Providing Work-Related Advice
to Your Adult Child

See also: Talking to Young Adults about Money

One of the more interesting shifts in parent–child relationships comes as young people enter the workforce. This event—or rather, process—presents a set of challenges and issues that they have probably never encountered before. For example, how do you manage a difficult colleague, especially if it is your boss? How do you ask for a raise? Do you have to attend a work social?

Your young adult child may therefore need plenty of advice and support in the first few years of employment—and who better to ask than their parents?

For parents, this presents its own challenges. Teenagers being teenagers, your adult child may not have been in the habit of seeking your advice in recent years. You are also now dealing with an adult, and a parent–child approach is not necessarily helpful. This page provides some principles to use as you move to this new relationship: from parent to ‘career mentor’.

Parents as ‘Career Mentors’: Why It Makes Sense

It is undeniably true that many teenagers do not always want their parents’ opinions—especially when they are unsolicited.

However, it is also true that young adults are often prepared to ask for advice, particularly when they know that their parents have the necessary experience to be able to help.

Data section:
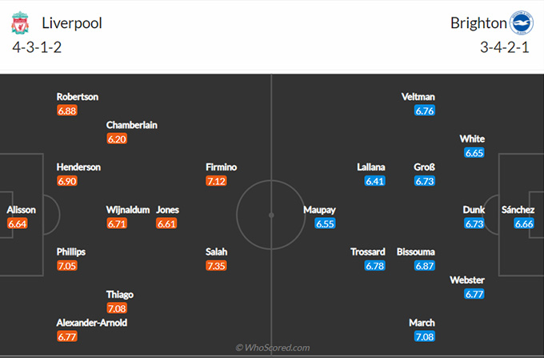Image resolution: width=544 pixels, height=358 pixels.
Task: Select player Alexander-Arnold name
Action: pos(92,323)
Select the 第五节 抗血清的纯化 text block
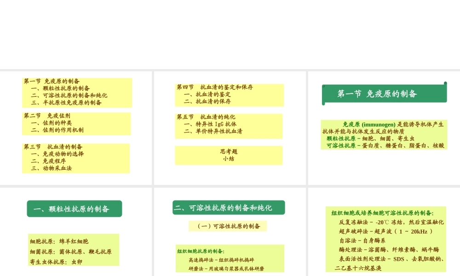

Required task 1: Write out the passage of the article on giving work advice to an adult child, from "Parents as ‘Career" to "they are unsolicited.".
Required task 2: Continue the article on advising your adult child about work from the point where it stops.
The material plays no part in the work here.

Final result 1:
Parents as ‘Career Mentors’: Why It Makes Sense

It is undeniably true that many teenagers do not always want their parents’ opinions—especially when they are unsolicited.

Final result 2:
This is likely to be true about questions of work and careers. You have, after all, probably been navigating the world of work since you were your child’s age. That’s quite a lot of experience. You also have other advantages as a potential career mentor:

  • You know your child very well. You know their strengths and weaknesses, and have been watching them operate for many years. No external adviser has this advantage.

  • You want what is best for them. Your support is not conditional, and they know it.

  • You have almost certainly been their chief cheerleader for years. They are used to seeking encouragement and support from you, and they know that you will provide it when it is justified. The flip side, of course, is that you are hopefully also prepared to tell them when they are wrong—and they know that, too.

These advantages are undeniable—but care is still needed to ensure that your advice remains both acceptable and solicited.

Principles for Providing Work-Related Advice

There are some key principles that you should follow when providing any work-related advice to your young adult.

  1. Don’t provide unsolicited advice

    The number-one rule for parents as careers mentors is NEVER to give unsolicited advice.

    It will not be welcome, any more than unsolicited advice is welcome in any other area of life. Everyone needs to make their own mistakes, and find their own path. When your help is sought, then obviously you can provide it. Until then, keep your thoughts to yourself.

    However, if you think they are really struggling, you can always say that you have noticed, and ask if they would like to talk.

  2. Listen first, then validate

    You cannot provide helpful advice if you don’t fully understand the position.

    Listen carefully to what they are saying—and also what they are not saying. Ask questions to make sure that you understand the situation and particularly what they want from you.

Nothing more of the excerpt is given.